The amount of time you spend with your loved ones doesn’t really matter as long as you spend quality time together like:
- Go to the gym together
- Spend time together in the kitchen
- Schedule date nights
- Do something the two of you haven’t ever done before
Make time to spend quality time with the ones you love, whether that means scheduling a weekly date night with your partner or you plan lunch together with an old friend once a month.
Learn How to Be a Better Listener
Connecting on a deeper level with your friends and family means finding ways that they can be there for you, but it also means doing things to be there for them too. You have to be able to show them that you really care about what’s happening in their life, which means working on becoming a better listener.
One of the best ways to do that is to plan to ask at least one question as you’re listening. When you know you need to ask a question, you’re likely to listen more deeply. Not to mention, the other person will feel like you’re really listening because you ask them about something they said instead of going right into a personal story, which just makes it seem like you’re making the conversation about you.
Cue into Your Body Language
Have you ever talked to someone and didn’t really feel like they cared about what you had to say, but you couldn’t really put your finger on it? Chances are, they didn’t say the wrong things, but they were giving you cues that you picked up on unconsciously.
From speaking to someone when their arms are folded to yawning, fidgeting, and staring off into the distance, there is a lot of body language that can send the message that you don’t care. Instead, focus on smiling, making eye contact, and leaning towards the person you’re speaking with to feel a deeper connection.
Be Open About Your Boundaries
Personal boundaries are few and far between for many, but letting people walk all over you can make you feel bitter and angry with the people you want to connect with.
You could also have the opposite problem. If your boundaries are too rigid, you may find that you distance yourself to avoid rejection and you refuse to ask for help. Instead, be open about your boundaries and allow your friends and family to show they care by adhering to those boundaries.
Have a friend who always calls when you prefer a text? Tell them! Wish a family member wouldn’t drop by without letting you know?

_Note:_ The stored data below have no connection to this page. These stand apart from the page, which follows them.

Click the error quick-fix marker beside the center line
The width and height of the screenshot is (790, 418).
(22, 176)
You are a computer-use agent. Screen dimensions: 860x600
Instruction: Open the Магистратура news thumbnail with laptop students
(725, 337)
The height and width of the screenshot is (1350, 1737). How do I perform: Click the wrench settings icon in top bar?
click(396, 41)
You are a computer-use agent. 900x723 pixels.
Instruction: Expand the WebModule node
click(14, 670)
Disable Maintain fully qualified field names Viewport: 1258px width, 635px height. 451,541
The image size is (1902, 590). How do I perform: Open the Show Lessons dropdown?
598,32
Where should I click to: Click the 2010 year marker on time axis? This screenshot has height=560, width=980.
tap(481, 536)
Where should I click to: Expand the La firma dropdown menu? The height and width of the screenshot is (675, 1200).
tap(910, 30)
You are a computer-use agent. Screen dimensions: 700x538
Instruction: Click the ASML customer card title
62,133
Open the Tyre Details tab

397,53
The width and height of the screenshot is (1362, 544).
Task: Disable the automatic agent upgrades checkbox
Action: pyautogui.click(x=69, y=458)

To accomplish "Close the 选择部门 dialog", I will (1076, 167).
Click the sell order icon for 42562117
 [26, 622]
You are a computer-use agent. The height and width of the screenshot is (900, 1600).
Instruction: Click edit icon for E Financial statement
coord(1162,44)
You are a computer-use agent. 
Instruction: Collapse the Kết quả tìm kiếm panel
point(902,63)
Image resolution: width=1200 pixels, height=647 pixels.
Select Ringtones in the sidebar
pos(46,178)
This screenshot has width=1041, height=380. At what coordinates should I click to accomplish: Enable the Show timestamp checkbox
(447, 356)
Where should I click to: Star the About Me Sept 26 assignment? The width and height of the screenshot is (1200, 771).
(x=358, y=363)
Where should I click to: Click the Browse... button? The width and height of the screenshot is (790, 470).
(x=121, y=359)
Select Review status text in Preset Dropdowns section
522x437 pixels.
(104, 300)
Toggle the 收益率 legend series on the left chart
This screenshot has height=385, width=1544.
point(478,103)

Ask them to call first! Hate being the one to come up with things to do? Say so! When you communicate your boundaries, or you talk about your struggle to create healthy boundaries for yourself, you give the people in your life the opportunity to show you they care the way you want.
Be Authentically You
We’ve all tried to be a slightly different version of ourselves to impress certain people while in school, but if you’re still doing it as an adult, you’re going to feel disconnected because the person your friends and family are connecting with isn’t really you.
Be authentically you, and chances are, you will be pleasantly surprised at just how accepted you are. Don’t fake interest in a movie a friend wants to go and see, share pictures with friends and family without filters, and do other things that come naturally to you and make you feel good.
It’s even better if you share with friends and family that you’re trying to be authentic, as it can spark a conversation about what your loved ones think of you and how you would like to change.
Just because you have friends and family doesn’t mean you feel like you have meaningful relationships with them. If you’re feeling a little distant and disconnected, don’t make the mistake of thinking you need to dump family members and get new friends! Try connecting more deeply with them in new ways and you’ll find they are there for you in ways that make you feel loved and valued.